To bungle something is to make a clumsy job of it.

Although the word has a fairly modern feel to it, it goes back about 500 years.

The Oxford English Dictionary hasn't yet updated its entry for bungle from the second edition so maybe there's a change coming, but the entry currently claims bungle to be onomatopoeic.  That's to say that the word bungle may have been formed based on some sound or other that represents some clumsy ham-fisted performance.

I imagine dropping a large pot or something and having it bong and rattle as it tumbles across the kitchen.

Merriam-Webster's Unabridged dictionary suggests that the etymology might be Scandinavian pointing to a Swedish word bangla with much the same meaning.

Etymonline says this Swedish word came from an Old Swedish bunga meaning “to strike” and I think he gets that from a note in the OED saying that Walter Skeat—that great etymologist of 100 years ago—had pointed this out.

Merriam-Webster's also points to an Icelandic word banga meaning “to hammer” so perhaps it's this banging sound that gives bungle its onomatopoeic root.

I mentioned that the word goes back 500 years in English and the person who first wrote it down was a fellow named John Palsgrave in 1530.  The work it appeared in was something called Lesclarcissement de la langue françoyse.

“Wait a minute” I hear you thinking.  “That doesn't sound much like a work of English writing.

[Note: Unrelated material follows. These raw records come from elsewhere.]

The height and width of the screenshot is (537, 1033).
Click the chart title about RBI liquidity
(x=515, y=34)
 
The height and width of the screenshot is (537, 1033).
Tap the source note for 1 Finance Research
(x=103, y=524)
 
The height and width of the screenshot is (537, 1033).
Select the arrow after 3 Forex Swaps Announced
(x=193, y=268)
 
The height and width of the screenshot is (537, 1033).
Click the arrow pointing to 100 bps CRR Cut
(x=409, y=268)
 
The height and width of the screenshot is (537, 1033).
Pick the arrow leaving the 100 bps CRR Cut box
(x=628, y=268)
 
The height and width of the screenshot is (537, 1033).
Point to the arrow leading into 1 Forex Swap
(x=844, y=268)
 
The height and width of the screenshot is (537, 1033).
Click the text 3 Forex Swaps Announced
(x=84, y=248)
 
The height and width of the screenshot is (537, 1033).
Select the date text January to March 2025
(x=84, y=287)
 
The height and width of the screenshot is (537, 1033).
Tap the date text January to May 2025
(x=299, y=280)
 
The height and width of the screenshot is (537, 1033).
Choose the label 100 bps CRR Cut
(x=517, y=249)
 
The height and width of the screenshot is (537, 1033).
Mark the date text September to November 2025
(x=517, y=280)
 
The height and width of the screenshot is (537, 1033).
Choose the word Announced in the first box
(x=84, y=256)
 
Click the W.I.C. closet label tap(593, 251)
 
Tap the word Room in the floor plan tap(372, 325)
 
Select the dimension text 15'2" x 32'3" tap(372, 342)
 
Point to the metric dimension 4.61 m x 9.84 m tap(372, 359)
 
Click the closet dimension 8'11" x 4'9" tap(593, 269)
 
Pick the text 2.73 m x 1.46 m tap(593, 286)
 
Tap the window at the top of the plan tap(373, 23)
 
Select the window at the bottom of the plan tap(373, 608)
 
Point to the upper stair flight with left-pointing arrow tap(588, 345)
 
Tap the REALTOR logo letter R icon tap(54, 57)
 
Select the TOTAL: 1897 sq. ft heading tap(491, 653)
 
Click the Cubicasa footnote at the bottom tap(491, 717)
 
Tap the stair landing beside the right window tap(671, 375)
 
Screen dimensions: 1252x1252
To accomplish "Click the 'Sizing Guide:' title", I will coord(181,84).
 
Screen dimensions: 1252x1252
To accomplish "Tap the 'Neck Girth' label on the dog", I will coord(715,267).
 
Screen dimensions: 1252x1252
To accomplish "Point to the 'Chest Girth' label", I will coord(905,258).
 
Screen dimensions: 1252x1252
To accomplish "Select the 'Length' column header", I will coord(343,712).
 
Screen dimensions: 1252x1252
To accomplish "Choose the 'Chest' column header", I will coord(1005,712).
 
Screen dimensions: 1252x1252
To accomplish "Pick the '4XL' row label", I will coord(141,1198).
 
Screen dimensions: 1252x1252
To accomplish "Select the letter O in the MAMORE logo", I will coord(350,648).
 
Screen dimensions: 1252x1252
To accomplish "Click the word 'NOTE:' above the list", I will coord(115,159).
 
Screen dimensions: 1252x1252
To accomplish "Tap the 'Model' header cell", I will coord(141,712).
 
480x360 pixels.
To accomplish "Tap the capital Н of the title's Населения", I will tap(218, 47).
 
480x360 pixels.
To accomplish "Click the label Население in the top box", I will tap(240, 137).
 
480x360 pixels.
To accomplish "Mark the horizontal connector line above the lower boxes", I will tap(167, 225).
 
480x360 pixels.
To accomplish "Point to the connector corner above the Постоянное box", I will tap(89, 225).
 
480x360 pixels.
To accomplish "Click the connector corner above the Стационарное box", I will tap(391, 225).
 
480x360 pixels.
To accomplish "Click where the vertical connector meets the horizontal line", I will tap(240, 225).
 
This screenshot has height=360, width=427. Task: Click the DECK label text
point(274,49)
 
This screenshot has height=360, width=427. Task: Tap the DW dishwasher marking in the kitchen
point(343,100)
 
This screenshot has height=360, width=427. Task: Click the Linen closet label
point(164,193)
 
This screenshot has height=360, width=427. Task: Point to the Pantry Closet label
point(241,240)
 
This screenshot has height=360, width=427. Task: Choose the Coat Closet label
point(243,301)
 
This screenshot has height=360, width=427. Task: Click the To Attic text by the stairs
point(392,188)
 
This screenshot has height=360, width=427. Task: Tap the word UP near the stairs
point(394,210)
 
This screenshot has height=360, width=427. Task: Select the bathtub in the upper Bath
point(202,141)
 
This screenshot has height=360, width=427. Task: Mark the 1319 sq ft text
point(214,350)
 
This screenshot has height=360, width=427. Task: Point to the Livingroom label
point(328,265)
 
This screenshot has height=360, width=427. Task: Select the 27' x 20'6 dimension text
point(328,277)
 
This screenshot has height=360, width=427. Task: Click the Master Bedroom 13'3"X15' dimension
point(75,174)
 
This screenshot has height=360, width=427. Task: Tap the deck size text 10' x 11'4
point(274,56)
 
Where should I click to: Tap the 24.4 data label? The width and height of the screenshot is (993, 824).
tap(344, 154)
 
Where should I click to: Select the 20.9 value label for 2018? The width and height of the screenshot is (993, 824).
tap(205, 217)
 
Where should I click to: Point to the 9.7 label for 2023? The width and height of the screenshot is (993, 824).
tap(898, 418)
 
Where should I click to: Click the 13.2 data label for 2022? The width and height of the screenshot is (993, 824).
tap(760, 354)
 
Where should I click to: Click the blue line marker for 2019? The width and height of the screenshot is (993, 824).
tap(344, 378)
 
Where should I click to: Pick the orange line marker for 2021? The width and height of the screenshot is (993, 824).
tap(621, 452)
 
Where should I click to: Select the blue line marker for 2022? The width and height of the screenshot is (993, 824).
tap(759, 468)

That sounds sorta French.”

You'd be right about that.

But John Palsgrave was not assigning the title to his book for marketing purposes.  The title translates as “the clarification of the French language” and the book itself was actually written for English readers.

These days the marketing department wouldn't have let Palsgrave get away with a title that his most likely buyers couldn't understand.  But Palsgrave was already a bit of a brand name himself among the rich and educated so he probably didn't care about the marketing department much.

Palsgrave got his big break when King Henry VIII assigned him the task of teaching Mary, the King's sister, French.

Mary thought Palsgrave was a great teacher and she must have learned something because she ended up marrying King Louis XII of France.

I just want to touch on Palsgrave's first use of bungle since it brings up a word we don't use anymore.  Palsgrave gives sentences in English and then their equivalent in French.  The bungle sentence says

“a man may bongyll it up in a senyght but he canne nat make it parfyte in lesse than a moneth.”

A senyght is a “week”; seven nights.